Chine Algerie BTPSource: Wikimedia

Le 16 avril 2015, la ville de Constantine a été déclarée capitale de la culture arabe pour un an. Pendant cette période, le Vieux Rocher accueillera pièces de théâtre, festivals, colloques, expositions, etc. Une enveloppe de sept milliards de dinars (700 millions de dollars) est consacrée à l’organisation de cet événement. À cette occasion, le Premier ministre algérien Abdelmalek Sellal a inauguré plusieurs grands projets qui englobent un pôle culturel comprenant un palais de la culture, une bibliothèque urbaine, un musée et des galeries, aux côtés d’un musée d’art et d’histoire, d’un palais des expositions et d’une salle de spectacles de 3000 places.

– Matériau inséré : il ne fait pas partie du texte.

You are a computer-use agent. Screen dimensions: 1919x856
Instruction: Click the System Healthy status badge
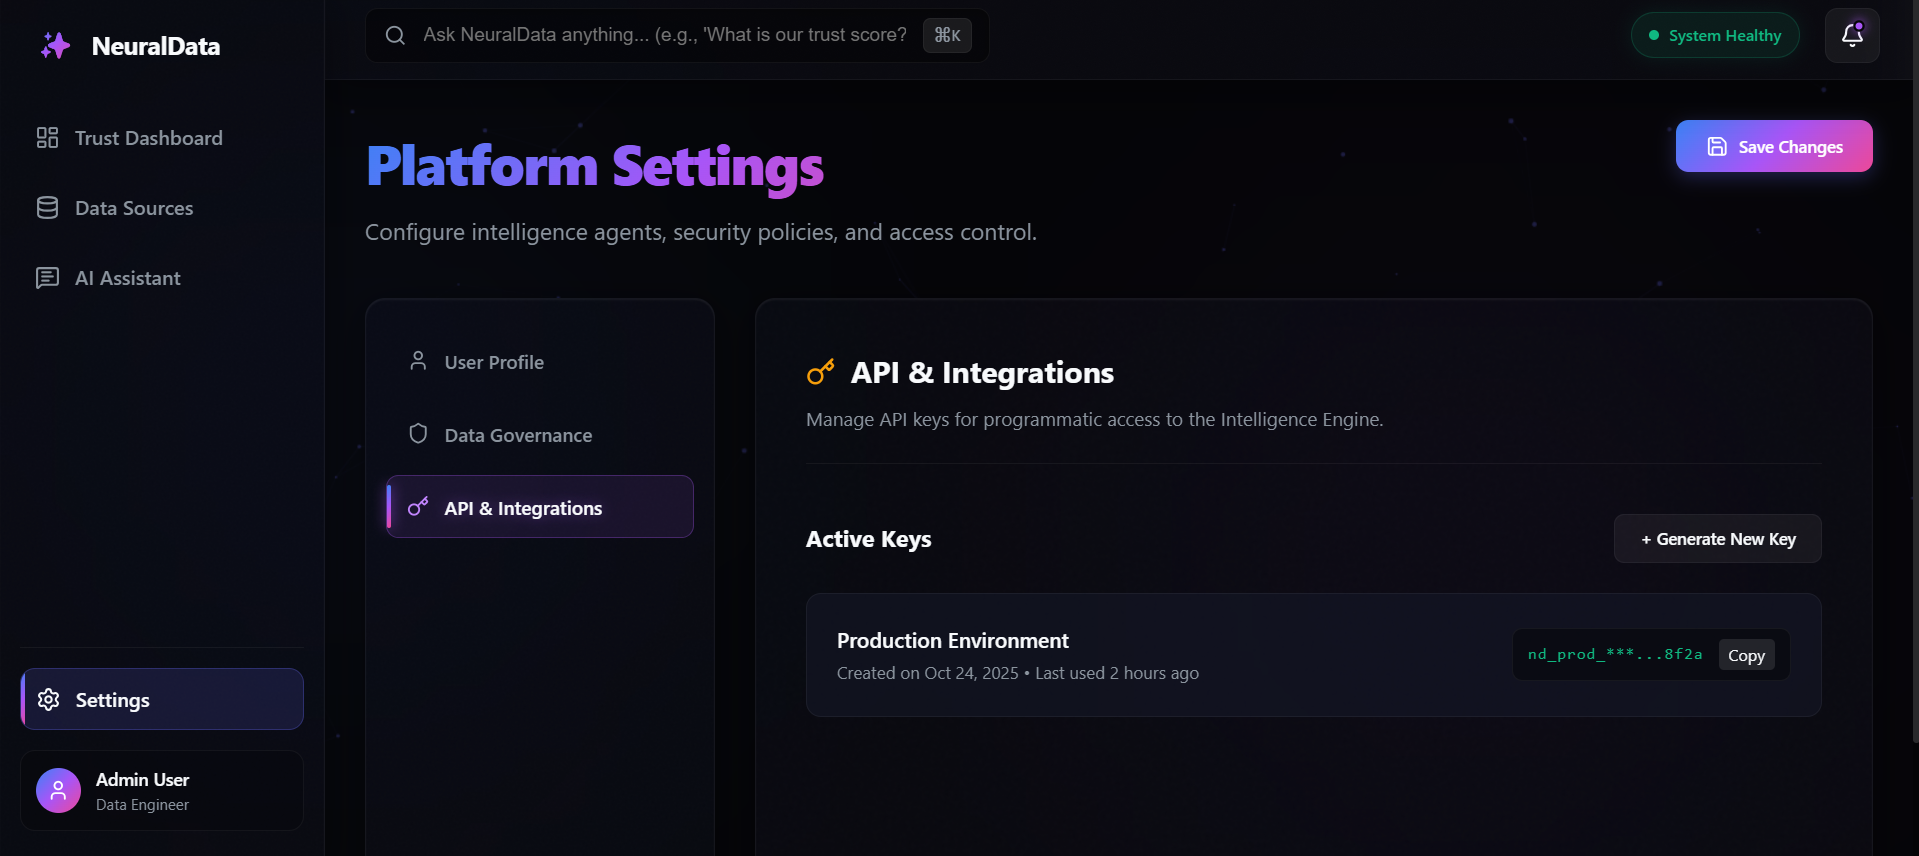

Cette dernière a coûté 156 millions de dollars et sa construction a été octroyée à la CSCEC (China State Construction Engineering Corp). Cette cession a ravivé les polémiques autour du monopole chinois dans le secteur du BTP (bâtiment et travaux publics) en Algérie.
Rappel historique
Cadrage théorique
Analyse
Références

Rappel historique
En 2013, la RPC (République Populaire de Chine) est devenue le plus important fournisseur de l’Algérie avec 6.82 milliards de dollars d’importations (+14.33%), détrônant la France (6.25 milliards de dollars) qui occupait cette place jusqu’ici. Ce chiffre a atteint 8,2 milliards de dollars en 2014. En outre, elle représente son 10client avec 1.8 milliard de dollars. Notons que les échanges commerciaux, fortement déséquilibrés, sont passés de 200 millions de dollars en 2000 à 10 milliards de dollars en 2014. Cette évolution résulte des rapports privilégiés entre les deux pays qui trouvent leur origine très tôt avec la conférence de Bandung qui s’est tenue en 1955. Ce sommet afro-asiatique a vu l’adoption d’une résolution reconnaissant à l’Algérie le droit à l’autodétermination et à l’indépendance. De plus, la Chine est le premier pays non arabe à avoir reconnu son gouvernement provisoire (1958) et son indépendance en 1962. De son côté, l’Algérie a toujours soutenu le principe du One-China qui définit Taiwan comme partie intégrante de la Chine. Par la suite, le mouvement des non-alignés a sensiblement contribué au rapprochement politique et économique des deux nations.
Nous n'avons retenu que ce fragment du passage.